How do you make an “ethical” graphic? How do you avoid misleading a reader as to what is being said, while still editorializing enough to ensure legibility of meaning? Kieran Healy, Carl Bergstrom and Jevin West all attempt to answer these questions through their “Profiles in Badness,” often reaching similar conclusions on the ways in which aesthetic considerations affect the perception of a reader/viewer on what is being communicated.
Healy provides a much more thorough and wide-ranging discussion of these issues than Bergstrom and West, going through the reasons to look at data, what makes “bad” figures bad, and what visual elements are at play when examining readers’ perceptions.
Healy’s breakdown of problems into three varieties is a useful framework. Badness can come from: strictly aesthetic issues (tackiness/tastelessness), bad data (well-designed but misleading), or bad perception (not designed for legibility). His discussion of the aesthetic ideals of Edward Tufte— maximizing the “data-to-ink ratio” and minimizing “chartjunk”—is especially nuanced and compelling. While acknowledging Tufte’s conclusions as good rules of thumb, Healy provides examples based on perceptual science to acknowledge that sometimes increasing visual complexity enhances legibility (as is the case with box and whisker diagrams where Tufte’s preferred model was recorded as being less legible to users), and “junk” may lend visual distinctiveness and enhance retention of the graphic for the viewer.
Healy’s discussion of perception is equally nuanced and peppered with useful tips for the aspiring data visualization designer.
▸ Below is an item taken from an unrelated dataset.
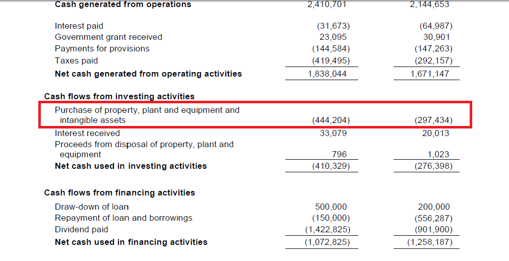Screen dimensions: 509x261
Task: Click the highlighted "Purchase of property, plant" line
Action: 147,110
Discussions of color (and the benefits of the HCL colorspace for pairing colors with appropriate variations across one element versus another) provide concrete examples and are easy to grasp. The discussion of “pre-attentive pop out” and the immediacy with which color differences scan versus shape differences is particularly illuminating.
Bergstrom and West’s analysis of “bad” graphics is more focused on editorial issues, but no less enjoyable or insightful. Their case that “proportional ink” should dictate the presentation of bar graphs and other shaded elements is persuasive and easily comprehended. Their inclusion of characteristic “bad” graphs — including one where shading and an inversion of axes leads a reader to potentially draw the exact opposite conclusion from the reality of the data – allows them to make their points in a relatively brief manner.